IntelliJ IDEA 14.0.0 Web Help

Node.js

IntelliJ IDEA supports integration with the Node.js framework thus enabling running, debugging, and unit testing of Node.js applications.

IntelliJ IDEA recognizes Node.js code and provides basic coding assistance and highlighting for it. To get guidance in Node development, see HowToNode.org.

In this section:

Before you start

  1. Download and install the Node.js framework.
  2. Install and enable the Node.js plugin.

    The plugin is not bundled with IntelliJ IDEA, but it is available from the JetBrains plugin repository. Once enabled, the plugin is available at the IDE level, that is, you can use it in all your IntelliJ IDEA projects. See Installing, Updating and Uninstalling Repository Plugins and Enabling and Disabling Plugins for details.

  3. Restart IntelliJ IDEA for the changes to take effect.

Configuring the Node.js interpreter

  1. Choose File | Settings and in the Settings dialog box that opens, click Node.js and NPM under the Languages&Frameworks node.
  2. On the Node.js and NPM page that opens, specify the location of the desired Node.js interpreter.

    IntelliJ IDEA displays the version of the interpreter.

  3. Configure the Node.js core module sources if they are not configured yet.
  4. Associate the Node.js Globals library with the project by selecting the check box next to it on the JavaScript. Libraries page of the Settings / Preferences Dialog.

Configuring Node core module sources

  1. Choose File | Settings and in the Settings dialog box that opens, click Node.js and NPM.
  2. On the Node.js and NPM page that opens, click the Configure button. The Setting Up Node.js Sources dialog box opens.
  3. In the Node.js sources location area, specify where to take the Node.js core module sources to use.
    • If you have not downloaded the sources in any format yet, choose the Download from the Internet option.
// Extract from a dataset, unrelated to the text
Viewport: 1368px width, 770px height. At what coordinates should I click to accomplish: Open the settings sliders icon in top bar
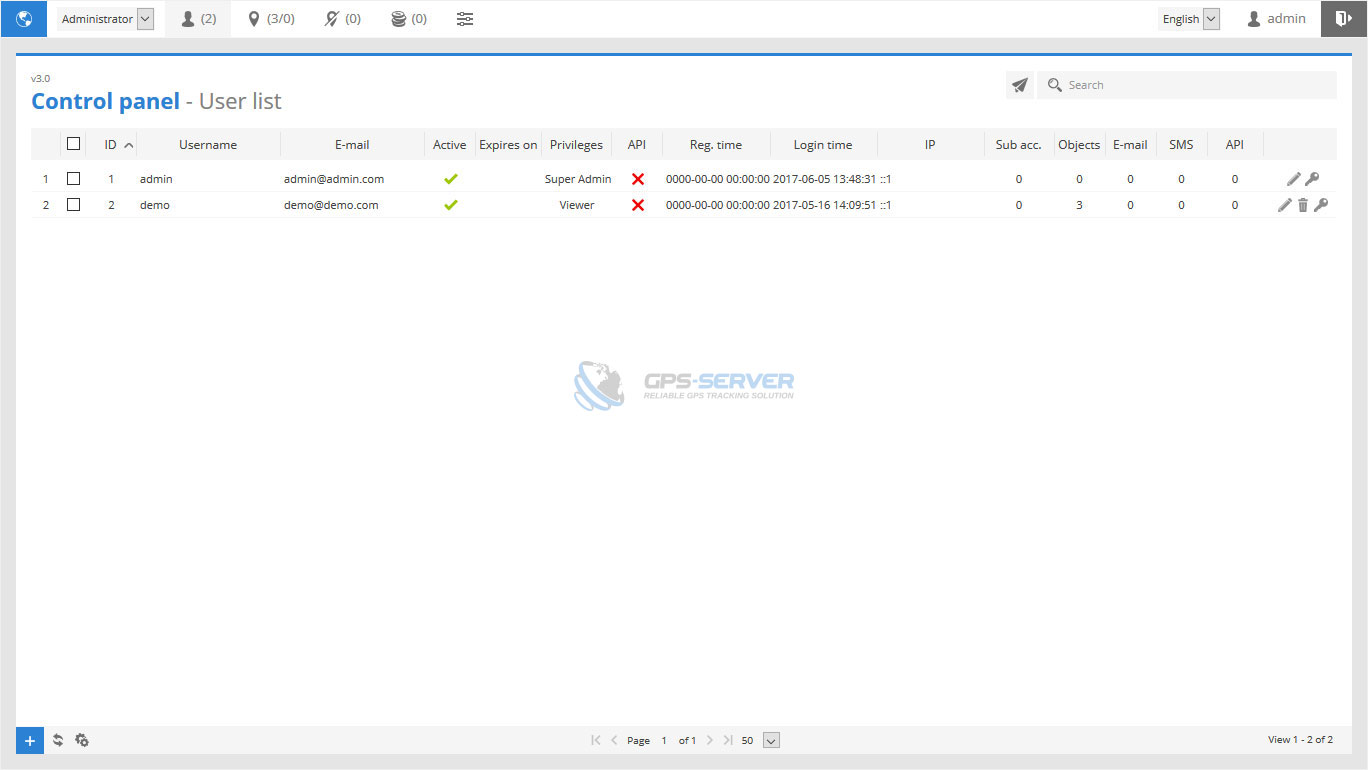(465, 19)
IntelliJ IDEA will download them from the default location depending on the Node.js version used, arrange them in a Node.js 0.6.12 Core Library JavaScript library, and store the library in the IntelliJ IDEA system local folder.
    • If you have already downloaded the sources but have not extracted them from the archive, choose the Archive file: option. Specify the location of the downloaded archive in the File text box. Type the path to the file manually or click the Browse button browseButton.png and choose the file in the dialog box that opens.
    • If you have already downloaded and extracted the sources, choose the Directory: option. In the Source root directory text box, specify the folder where the sources have been extracted to. Type the path to the folder manually or click the Browse button browseButton.png and choose the folder in the dialog box that opens.
  4. In the Usage scope area, specify the visibility (Global or Project) and availability of the library to be configured.
    • To restrict the visibility of the sources and the ability to reference them to the current project, select the Associate with project check box. IntelliJ IDEA will configure the sources as a Project library and automatically enable referencing them from the entire current project. However you will be unable to associate them with any other projects later.
    • To enable the use of the configured sources at the IntelliJ IDEA level, clear the Associate with project check box. IntelliJ IDEA will configure the sources as a Global library, so you will be able to associate them with other projects. However, the configured library will not be automatically associated with the current project, so you will have to configure its usage scope manually.
  5. Click the Configure button to start configuring the sources as a JavaScript library.
  6. After the library configuration is completed, customize the library usage scope, if necessary. Click the Edit usage scope link. In the Usage Scope dialog box that opens, click the desired directories, and from the drop-down list select the newly configured Node.js core module sources library.

    The use of a library is enabled recursively, that is, if a library is associated with a folder it is automatically enabled in all the nested directories and files.